Siempre pensé que los ostiones eran horribles. Los probé una vez de niña, hice una mueca y decreté: “Nunca más”. Durante años, me mantuve fiel a mi plato de pescado y mis mariscos conocidos, convencida de que ya sabía lo que me gustaba y lo que no. ¿Para qué probar algo que ya había descartado? Hasta que un día, en una comida con amigos, alguien pidió ostiones y, sin pensarlo mucho, agarré uno, le puse limón y me lo llevé a la boca. Fue extraño, salado, delicioso. Lo amé. En segundos, todo lo que había creído por años dejó de tener sentido. ¿Cuántas cosas más habré decidido que no eran para mí con una sola experiencia?
El salto en paracaídas fue un poco así, pero a lo grande. Durante años pensé que jamás haría algo así. No soy “esa” clase de persona, me repetía: la que se lanza al vacío, la que confía en que todo va a salir bien. No estaba en mi lista de cosas pendientes, ni siquiera me parecía emocionante.

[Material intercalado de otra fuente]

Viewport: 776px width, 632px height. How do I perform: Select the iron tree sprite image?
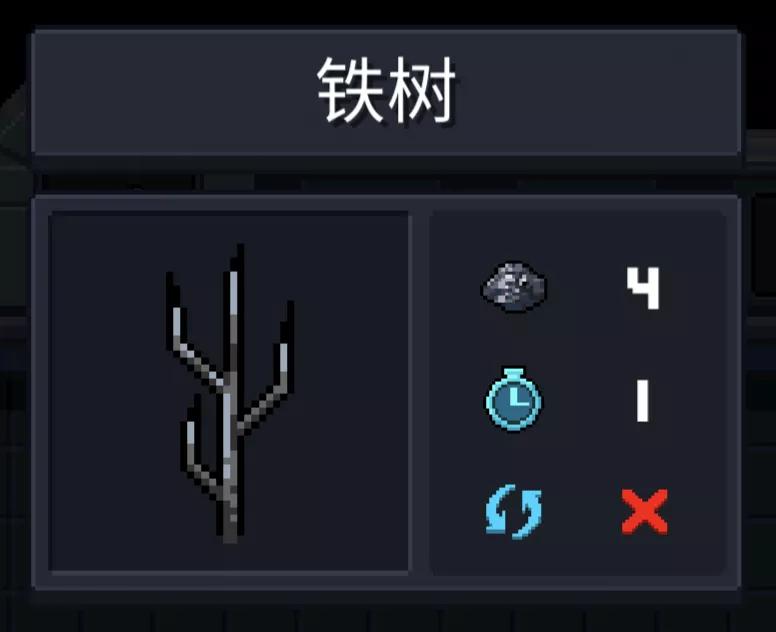click(230, 393)
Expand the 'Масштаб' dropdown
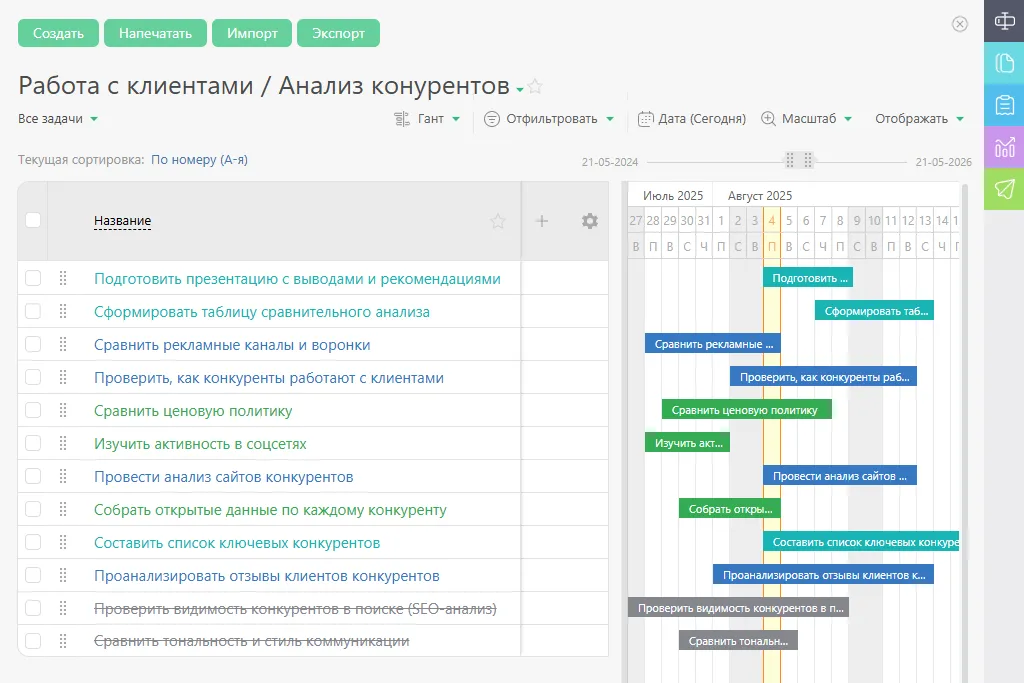This screenshot has width=1024, height=683. click(x=807, y=118)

Pero un día, cuando una amiga me invitó, escuché mi propia voz decir: “Dale, ¿por qué no?”.
No fue un impulso loco ni una epifanía. Fue más bien una rendición tranquila. Me di cuenta de que había pasado mucho tiempo construyéndome alrededor de certezas y etiquetas: “me gusta esto, no me gusta aquello, yo soy de este tipo, nunca haría esto otro”. Y funcionó por un tiempo. Sentir que ya me conocía me daba seguridad, me evitaba sorpresas y errores. Pero también me tenía atrapada. Sin darme cuenta, me había cerrado tantas puertas que apenas quedaban ventanas por donde mirar afuera.
Subir al avión fue como sentarme frente a esa bandeja de ostiones: estaba ahí, un poco incrédula, pensando que ya sabía lo que iba a pasar. La puerta se abrió y el ruido del viento me golpeó la cara como una bofetada de realidad. Me temblaban las piernas, pero no era miedo. Era algo más raro: la sensación de que estaba a punto de conocer a una parte de mí que había dejado esperando demasiado tiempo.
Saltamos. Y en ese instante entendí lo esencial: la vida se siente distinta cuando te permites probar algo nuevo. La caída libre no era solo física. Caían también mis certezas, mis “nuncas” y mis “jamases”. Había pasado tanto tiempo aferrándome a lo conocido que había olvidado que el mundo —y yo— tenía muchas más capas de las que imaginaba.
Cuando el paracaídas abrió sentí el tirón en los hombros y me invadió una paz que no esperaba. No fue una descarga de adrenalina ni un grito de victoria; fue más bien un susurro interno: ¿ves? No sabías lo que te perdías.
Me acordé de una frase de Mario Benedetti: “Cuando creíamos que teníamos todas las respuestas, de pronto cambiaron todas las preguntas”. muchas veces reaccionamos con respuestas viejas, con ideas que funcionaron en otro momento, pero que ya no hablan de quiénes somos ahora.
Aterrizar fue como volver con un secreto nuevo que solo yo entendía. No se trataba de convertirme en alguien más arriesgada o valiente. Se trataba de soltar la idea de quién creía que era y abrazar la posibilidad de ser algo más. No porque lo que fui estuviera mal, sino porque siempre podemos ser más de lo que nos enseñaron o más de lo que nos acostumbramos a ser.
Desde entonces, intento probar más “ostiones” en la vida. Y también intento escuchar mejor. A veces, cambiar no es solo probar algo distinto, sino dejar que el otro te hable sin interrumpir, sin anticipar una respuesta. Decir “cuéntame más”, quedarte en silencio y entender que lo que te parecía incomprensible puede empezar a tener sentido si dejas de cerrarte.
Transformarse no es renunciar, sino ampliar. Es abrazar la incomodidad de soltar, abrirse a nuevas voces, probar lo que antes rechazaste. Porque al final, para ver el mundo desde otra perspectiva, a veces hay que saltar. Y para conocer el vuelo, hay que soltar el suelo.